Как ни определяй все то множество занятий, заполняющих наши долгие дни и отрывающих нас от одиночества, чтобы вбросить в гущу связей с себе подобными, - как быт, падение, животную природу, вырождение или грязный материализм - в них, во всяком случае, нет ничего легкомысленного. Можно, конечно, считать, что подлинное время есть изначальный экстаз; однако приходится обзавестись и часами.

Наше существование обнаженно; и все же следует одеваться по возможности прилично. Автор пишет книгу о тревоге, но пишет ее для кого-то; он проходит через все хлопоты, начиная с редактуры и кончая выходом книги в свет, и при этом ведет себя подчас как торговец тревогой. Смертник, когда его ведут на казнь, приводит в порядок свой внешний вид; он не откажется от последней сигареты и постарается, чтобы его слова перед залпом были красноречивы.

Легковесные возражения; они напоминают те, что иные реалисты адресуют идеалистам: вы, мол, едите и дышите в иллюзорном мире. Но в данном случае пренебрегать ими не стоит, здесь противопоставляются не метафизика и поведение, а нравственность и поведение. Каждое из противоборствующих переживаний есть своего рода нравственность, и в своих взаимных возражениях они указывают не на ошибку, но на неподлинность оппонента. Массы заняты скорее добыванием хлеба насущного, нежели тревогой, и в этом их опровержении взглядов элиты есть что-то, помимо наивности. Отсюда величественность интонации, которая так волнует в гуманизме, исходящем из экономических проблем, да и сама возможность рабочего класса притязать на гуманизм. Будь эта деятельность попросту падением в неподлинность, или «отвлечением», или даже законными требованиями нашей животной природы, такое было бы необъяснимо.

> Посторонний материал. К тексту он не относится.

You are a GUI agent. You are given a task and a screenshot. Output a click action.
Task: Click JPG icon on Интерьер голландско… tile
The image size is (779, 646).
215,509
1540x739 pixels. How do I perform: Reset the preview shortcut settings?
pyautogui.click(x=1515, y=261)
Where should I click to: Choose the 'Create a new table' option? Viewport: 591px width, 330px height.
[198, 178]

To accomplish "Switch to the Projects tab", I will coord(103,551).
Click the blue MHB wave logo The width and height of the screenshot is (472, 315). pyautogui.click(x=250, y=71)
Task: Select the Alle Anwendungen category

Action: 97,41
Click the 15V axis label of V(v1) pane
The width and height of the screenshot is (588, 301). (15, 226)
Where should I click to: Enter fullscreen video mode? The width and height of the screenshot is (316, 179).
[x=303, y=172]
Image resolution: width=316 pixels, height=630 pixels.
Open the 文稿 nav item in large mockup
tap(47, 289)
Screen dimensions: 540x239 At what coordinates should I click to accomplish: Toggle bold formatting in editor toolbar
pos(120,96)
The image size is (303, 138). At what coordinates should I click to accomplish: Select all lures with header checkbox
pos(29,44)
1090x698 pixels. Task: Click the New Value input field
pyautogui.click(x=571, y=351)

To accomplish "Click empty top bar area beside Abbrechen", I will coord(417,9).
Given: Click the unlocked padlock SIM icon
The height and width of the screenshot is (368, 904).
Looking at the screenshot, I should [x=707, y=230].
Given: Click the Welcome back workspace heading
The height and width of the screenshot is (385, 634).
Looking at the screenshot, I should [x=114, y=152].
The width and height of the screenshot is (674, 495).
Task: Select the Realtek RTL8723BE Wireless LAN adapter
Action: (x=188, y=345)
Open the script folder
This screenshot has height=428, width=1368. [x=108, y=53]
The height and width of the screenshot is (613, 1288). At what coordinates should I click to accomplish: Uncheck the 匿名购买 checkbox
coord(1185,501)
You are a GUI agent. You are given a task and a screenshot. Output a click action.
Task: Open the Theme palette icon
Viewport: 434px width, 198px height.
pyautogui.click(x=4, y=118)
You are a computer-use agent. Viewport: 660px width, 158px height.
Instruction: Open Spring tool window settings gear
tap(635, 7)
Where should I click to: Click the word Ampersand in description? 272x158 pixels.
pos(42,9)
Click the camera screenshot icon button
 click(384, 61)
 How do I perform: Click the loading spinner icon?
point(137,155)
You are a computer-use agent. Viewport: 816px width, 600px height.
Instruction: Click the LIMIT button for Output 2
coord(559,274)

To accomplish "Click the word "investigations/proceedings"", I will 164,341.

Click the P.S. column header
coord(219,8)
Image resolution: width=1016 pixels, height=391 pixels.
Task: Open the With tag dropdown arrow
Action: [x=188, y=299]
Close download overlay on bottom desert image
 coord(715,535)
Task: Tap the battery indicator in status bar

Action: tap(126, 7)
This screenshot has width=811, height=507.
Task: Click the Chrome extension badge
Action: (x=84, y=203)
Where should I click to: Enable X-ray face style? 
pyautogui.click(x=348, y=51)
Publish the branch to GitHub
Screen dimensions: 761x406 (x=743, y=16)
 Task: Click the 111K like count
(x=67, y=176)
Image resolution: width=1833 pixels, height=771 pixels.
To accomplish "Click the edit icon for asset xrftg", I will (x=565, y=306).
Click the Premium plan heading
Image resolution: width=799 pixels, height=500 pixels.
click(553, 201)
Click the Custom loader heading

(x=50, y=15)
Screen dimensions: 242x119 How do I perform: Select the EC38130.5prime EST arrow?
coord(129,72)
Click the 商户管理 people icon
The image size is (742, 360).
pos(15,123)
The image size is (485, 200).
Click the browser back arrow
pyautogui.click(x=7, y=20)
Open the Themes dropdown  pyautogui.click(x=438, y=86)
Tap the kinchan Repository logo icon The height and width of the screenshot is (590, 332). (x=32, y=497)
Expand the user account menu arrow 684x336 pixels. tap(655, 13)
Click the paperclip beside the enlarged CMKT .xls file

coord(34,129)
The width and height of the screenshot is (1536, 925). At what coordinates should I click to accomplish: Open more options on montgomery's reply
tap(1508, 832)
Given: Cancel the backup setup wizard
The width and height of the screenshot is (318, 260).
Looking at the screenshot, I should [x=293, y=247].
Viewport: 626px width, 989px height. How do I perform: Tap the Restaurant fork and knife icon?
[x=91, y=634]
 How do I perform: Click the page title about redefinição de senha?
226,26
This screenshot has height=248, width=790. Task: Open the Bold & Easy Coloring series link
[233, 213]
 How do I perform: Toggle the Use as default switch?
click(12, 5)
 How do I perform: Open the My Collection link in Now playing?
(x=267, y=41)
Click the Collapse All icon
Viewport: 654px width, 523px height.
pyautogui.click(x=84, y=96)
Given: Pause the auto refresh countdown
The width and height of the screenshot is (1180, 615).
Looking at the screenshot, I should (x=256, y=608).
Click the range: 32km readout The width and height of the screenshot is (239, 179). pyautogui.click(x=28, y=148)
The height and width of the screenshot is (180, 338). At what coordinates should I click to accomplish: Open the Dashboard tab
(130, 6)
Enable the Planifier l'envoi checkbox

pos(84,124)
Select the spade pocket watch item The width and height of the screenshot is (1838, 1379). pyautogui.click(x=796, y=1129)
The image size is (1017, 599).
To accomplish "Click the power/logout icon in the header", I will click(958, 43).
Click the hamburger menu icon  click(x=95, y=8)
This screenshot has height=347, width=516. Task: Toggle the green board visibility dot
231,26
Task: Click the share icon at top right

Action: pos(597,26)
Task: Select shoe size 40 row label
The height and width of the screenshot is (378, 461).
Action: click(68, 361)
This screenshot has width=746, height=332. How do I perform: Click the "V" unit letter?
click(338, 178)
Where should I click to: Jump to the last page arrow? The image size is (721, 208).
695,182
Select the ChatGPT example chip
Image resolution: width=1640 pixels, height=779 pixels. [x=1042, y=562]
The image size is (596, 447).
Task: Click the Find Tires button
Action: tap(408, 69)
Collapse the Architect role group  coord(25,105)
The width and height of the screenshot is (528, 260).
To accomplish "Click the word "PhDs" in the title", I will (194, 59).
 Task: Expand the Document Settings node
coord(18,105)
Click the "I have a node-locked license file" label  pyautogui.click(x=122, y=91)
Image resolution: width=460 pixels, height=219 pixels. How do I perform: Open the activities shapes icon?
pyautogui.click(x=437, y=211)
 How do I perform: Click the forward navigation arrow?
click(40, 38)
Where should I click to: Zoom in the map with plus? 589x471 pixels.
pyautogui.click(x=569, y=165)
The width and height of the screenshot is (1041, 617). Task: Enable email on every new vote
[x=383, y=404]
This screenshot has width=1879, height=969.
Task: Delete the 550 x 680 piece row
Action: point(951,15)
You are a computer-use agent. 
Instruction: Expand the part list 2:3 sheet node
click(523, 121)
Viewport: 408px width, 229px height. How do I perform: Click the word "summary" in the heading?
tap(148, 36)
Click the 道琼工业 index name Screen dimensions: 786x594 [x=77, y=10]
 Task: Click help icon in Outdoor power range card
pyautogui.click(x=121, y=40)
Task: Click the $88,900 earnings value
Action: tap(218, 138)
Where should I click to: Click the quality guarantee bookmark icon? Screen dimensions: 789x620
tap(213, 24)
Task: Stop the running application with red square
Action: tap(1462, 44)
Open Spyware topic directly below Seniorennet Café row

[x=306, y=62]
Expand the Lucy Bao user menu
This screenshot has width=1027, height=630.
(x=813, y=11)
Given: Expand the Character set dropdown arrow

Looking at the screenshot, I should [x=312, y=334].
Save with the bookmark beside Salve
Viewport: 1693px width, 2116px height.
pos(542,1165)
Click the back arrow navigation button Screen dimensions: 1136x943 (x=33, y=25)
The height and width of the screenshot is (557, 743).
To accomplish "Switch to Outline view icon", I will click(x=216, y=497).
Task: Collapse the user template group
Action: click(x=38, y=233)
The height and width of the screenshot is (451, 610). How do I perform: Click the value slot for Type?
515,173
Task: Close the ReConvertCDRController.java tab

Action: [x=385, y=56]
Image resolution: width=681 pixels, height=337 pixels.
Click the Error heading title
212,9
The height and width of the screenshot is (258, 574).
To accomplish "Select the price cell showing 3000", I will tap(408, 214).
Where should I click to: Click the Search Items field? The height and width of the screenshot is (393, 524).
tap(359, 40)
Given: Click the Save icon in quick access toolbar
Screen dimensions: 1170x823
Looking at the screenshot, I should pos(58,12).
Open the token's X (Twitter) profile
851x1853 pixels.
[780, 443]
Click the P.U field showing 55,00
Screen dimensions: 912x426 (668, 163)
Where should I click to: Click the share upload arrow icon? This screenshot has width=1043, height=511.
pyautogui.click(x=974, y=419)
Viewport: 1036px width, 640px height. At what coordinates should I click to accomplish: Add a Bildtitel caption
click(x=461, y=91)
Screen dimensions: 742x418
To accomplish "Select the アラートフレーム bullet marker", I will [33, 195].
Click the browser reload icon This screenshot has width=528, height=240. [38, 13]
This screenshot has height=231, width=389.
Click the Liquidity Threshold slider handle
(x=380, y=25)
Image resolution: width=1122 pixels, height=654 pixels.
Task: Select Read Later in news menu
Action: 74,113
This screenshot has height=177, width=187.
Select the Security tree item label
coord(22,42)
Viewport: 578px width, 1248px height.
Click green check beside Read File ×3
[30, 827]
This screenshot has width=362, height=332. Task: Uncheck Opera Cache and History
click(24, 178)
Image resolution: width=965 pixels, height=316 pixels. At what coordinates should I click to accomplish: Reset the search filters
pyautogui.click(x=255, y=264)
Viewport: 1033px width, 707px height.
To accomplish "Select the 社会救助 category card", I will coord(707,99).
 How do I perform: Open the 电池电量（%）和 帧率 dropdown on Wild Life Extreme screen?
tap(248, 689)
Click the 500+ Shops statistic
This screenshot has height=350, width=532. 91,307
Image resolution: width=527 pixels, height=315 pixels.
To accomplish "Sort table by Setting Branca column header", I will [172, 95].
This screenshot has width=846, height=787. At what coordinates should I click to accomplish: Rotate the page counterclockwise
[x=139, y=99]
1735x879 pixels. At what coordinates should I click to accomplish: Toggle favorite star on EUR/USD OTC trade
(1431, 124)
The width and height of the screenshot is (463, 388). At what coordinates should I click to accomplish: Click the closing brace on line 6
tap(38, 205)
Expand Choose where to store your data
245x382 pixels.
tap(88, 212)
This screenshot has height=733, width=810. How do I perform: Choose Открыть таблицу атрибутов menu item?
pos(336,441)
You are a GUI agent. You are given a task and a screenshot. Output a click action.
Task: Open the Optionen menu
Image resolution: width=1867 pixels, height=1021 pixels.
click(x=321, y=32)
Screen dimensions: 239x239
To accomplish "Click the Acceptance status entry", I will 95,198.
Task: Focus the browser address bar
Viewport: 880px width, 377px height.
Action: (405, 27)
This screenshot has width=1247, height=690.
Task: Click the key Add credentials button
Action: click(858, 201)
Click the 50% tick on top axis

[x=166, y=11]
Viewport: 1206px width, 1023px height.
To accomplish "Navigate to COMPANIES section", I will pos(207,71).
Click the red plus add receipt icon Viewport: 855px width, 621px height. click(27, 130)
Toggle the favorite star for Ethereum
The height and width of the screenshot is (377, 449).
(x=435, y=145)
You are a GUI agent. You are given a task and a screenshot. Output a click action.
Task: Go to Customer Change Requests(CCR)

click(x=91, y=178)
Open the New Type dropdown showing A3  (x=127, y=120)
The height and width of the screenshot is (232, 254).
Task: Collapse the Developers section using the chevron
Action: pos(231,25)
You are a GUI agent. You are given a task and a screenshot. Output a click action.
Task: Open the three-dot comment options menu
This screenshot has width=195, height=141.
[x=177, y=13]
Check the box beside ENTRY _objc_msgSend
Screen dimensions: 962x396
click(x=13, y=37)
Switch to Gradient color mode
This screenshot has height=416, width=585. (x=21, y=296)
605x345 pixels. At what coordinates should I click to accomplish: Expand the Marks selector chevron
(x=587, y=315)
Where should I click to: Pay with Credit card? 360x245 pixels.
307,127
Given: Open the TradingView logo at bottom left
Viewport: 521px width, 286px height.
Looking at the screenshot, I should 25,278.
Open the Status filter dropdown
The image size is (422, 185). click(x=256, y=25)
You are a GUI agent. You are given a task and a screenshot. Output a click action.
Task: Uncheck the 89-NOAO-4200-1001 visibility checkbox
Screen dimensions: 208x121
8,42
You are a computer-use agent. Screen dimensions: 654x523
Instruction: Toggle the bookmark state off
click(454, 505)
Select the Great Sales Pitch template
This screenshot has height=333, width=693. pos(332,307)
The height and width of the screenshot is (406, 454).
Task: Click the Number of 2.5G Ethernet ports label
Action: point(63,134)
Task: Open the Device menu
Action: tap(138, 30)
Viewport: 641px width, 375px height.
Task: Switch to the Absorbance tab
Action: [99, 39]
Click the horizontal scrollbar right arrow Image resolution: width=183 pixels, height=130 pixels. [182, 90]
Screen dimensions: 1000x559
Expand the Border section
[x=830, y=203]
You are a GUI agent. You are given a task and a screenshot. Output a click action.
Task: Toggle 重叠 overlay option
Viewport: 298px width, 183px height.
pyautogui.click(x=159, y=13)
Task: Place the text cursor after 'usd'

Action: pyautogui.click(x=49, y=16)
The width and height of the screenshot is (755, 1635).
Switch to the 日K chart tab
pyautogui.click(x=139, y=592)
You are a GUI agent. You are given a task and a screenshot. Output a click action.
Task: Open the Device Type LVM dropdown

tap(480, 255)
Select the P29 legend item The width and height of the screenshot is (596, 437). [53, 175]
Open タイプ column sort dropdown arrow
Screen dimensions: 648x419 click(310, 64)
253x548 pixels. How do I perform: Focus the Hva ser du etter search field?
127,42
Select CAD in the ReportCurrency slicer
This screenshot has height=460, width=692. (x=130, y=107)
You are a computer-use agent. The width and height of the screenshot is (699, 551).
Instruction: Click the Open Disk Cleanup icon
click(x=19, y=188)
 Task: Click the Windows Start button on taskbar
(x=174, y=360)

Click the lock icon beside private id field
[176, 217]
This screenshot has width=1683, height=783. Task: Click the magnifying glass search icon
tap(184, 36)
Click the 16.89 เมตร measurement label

Для оптимистического, созидающего социализма одиночество с его тоской и тревогой - страусиная позиция в мире, побуждающем нас к сплоченности и здравомыслию, эпифеномен - роскошь или отбросы - эпохи социальных преобразований, вздорные мечтания неуравновешенного индивидуума, вывих в коллективном теле. Социалистический гуманизм может счесть тревогу перед лицом смерти и одиночества ложью, пустословием, а то и мистификацией или красноречивым обманом, - и будет настолько же прав, как и философия одиночества в своей критике его. Антиномия, где противопоставлены потребности спастись и удовлетворить свои нужды, - Иаков и Исав. Но правильное соотношение между спасением и удовлетворением - не то, что виделось классическому идеализму и сохранилось, несмотря ни на что, в экзистенциализме. Для спасения не требуется удовлетворения потребностей; оно - не некая высшая форма, которой необходимо удостовериться в надежности собственных оснований. Наша бытовая рутина -это, конечно, не просто череда проявлений нашей животной природы, преодолеваемая непрестанной активностью духа. Но беспокойство о своем спасении не возникнет, как из привходящего основания, из страданий неудовлетворенности; иначе бедность или принадлежность к классу пролетариев были бы основанием предвидеть врата Царствия Небесного. Мы не считаем, что гнет, испытываемый рабочим классом, поможет ему прийти к переживанию в опыте гнета самого по себе, что пробудило бы в нем за горизонтом экономического освобождения жажду освобождения метафизического. Истинное значение и реальная направленность революционной борьбы были бы искажены, если полагать, что она лишь служит основой для духовной жизни или что ее кризисы пробуждают в человеке сознание своего предназначения. Уже на своем собственном уровне экономическая борьба есть борьба за спасение, поскольку основывается на диалектике гипостазиса, которою конституирована первая свобода.

Присутствие, о котором говорится у Сартра, какое-то ангельское. В прошлое отброшено все бремя существования, и свобода настоящего парит над материей. Признавая, что все бремя материи появляется в настоящем и его свободе, мы также хотим признать за материальной жизнью ее триумф над ничейностью акта-существования и ее неустранимую трагичность, к которой она прикована своей свободой. Связав одиночество с материальностью субъекта, понятой как его прикованность к самому себе, мы постигнем, в каком смысле мир и наше в нем существование конституируют некую основоположную попытку субъекта преодолеть бремя, которое он есть сам Для себя, преодолеть свою материальность, иными словами, распутать узы между Я и Самим Собою.